“Chilling, Haunting, and mesmerizing”
This well-crafted psychological thriller provides a surprising answer to the question: can a pedophile child murderer be a sympathetic character? Well, perhaps not exactly sympathetic, but Ms. Rheilan manages to provide a realistic narrative set in 1962 England in which the reader’s expectations, attitudes, and emotional reactions toward Ralph, the antihero, end up being very different from what you might expect.
The author uses the unique device of a first chapter that is exactly the same as the last chapter. In a turnabout worthy of James Joyce (although there was no wake in this story), the opening chapter sets your expectations about everything else you read. But, by the end, when you read the same words again, their meaning and relationship to the actual story is significantly different. It’s a risky move, but Ms. Rheilan makes it work.

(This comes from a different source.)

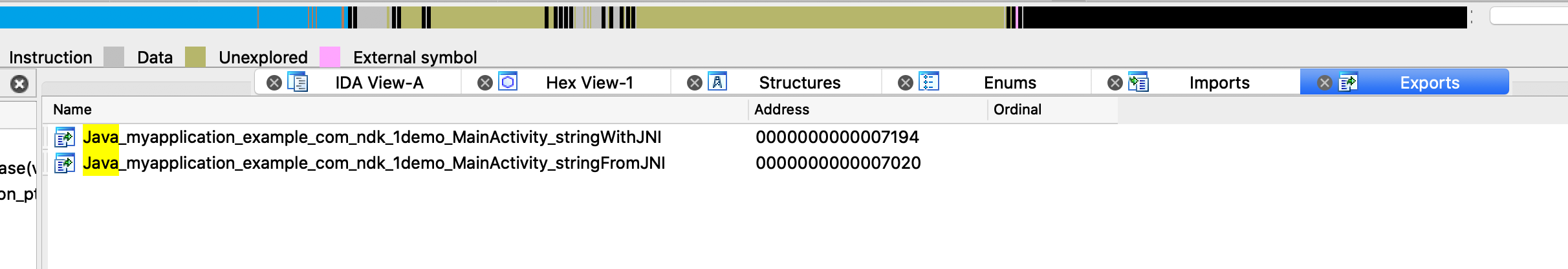Click the Ordinal column header
The width and height of the screenshot is (1568, 269).
[x=1017, y=109]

The book’s blurb gives away that Ralph served a prison term for the murder of a child. In 1948, Ralph returns to his provincial, inbred village where nobody wants to see him. The heart of the story is Ralph’s interactions with Mary (even referred to at one point as the Virgin Mary), a pre-teen girl who has a chance encounter with him and becomes Ralph’s friend. How does a young girl in 1962 spend alone time with Ralph without her family knowing? The author spins out a totally plausible scenario about Mary’s family’s situation (her father left six months earlier, her mother tries to keep things afloat and eventually is forced to reluctantly bring in her mother, and her brothers are happy to run away and play by themselves, leaving Mary on her own). As the plot slowly unfolds, the reader’s sense of dread and emotional connection to Mary becomes agonizing.
I won’t spoil anything about the intricate story. At times It meanders more than necessary and it could have been twenty-percent shorter, but this is a mesmerizing and haunting story that will give you cold sweats and leave you with strong feelings – both positive and negative – about nearly every character.
The originality and execution here is tremendous. The richness and detail of the prose casts just the right tone and allows the reader to anticipate (rightly or wrongly) what might happen next. Despite the absence of some text-trimming that would have made it even better, this is a very worthwhile read that I fully recommend.
I was provided with a free pre-publication copy by the author. This review is my honest assessment. As of this writing, the book is available for pre-order via Amazon.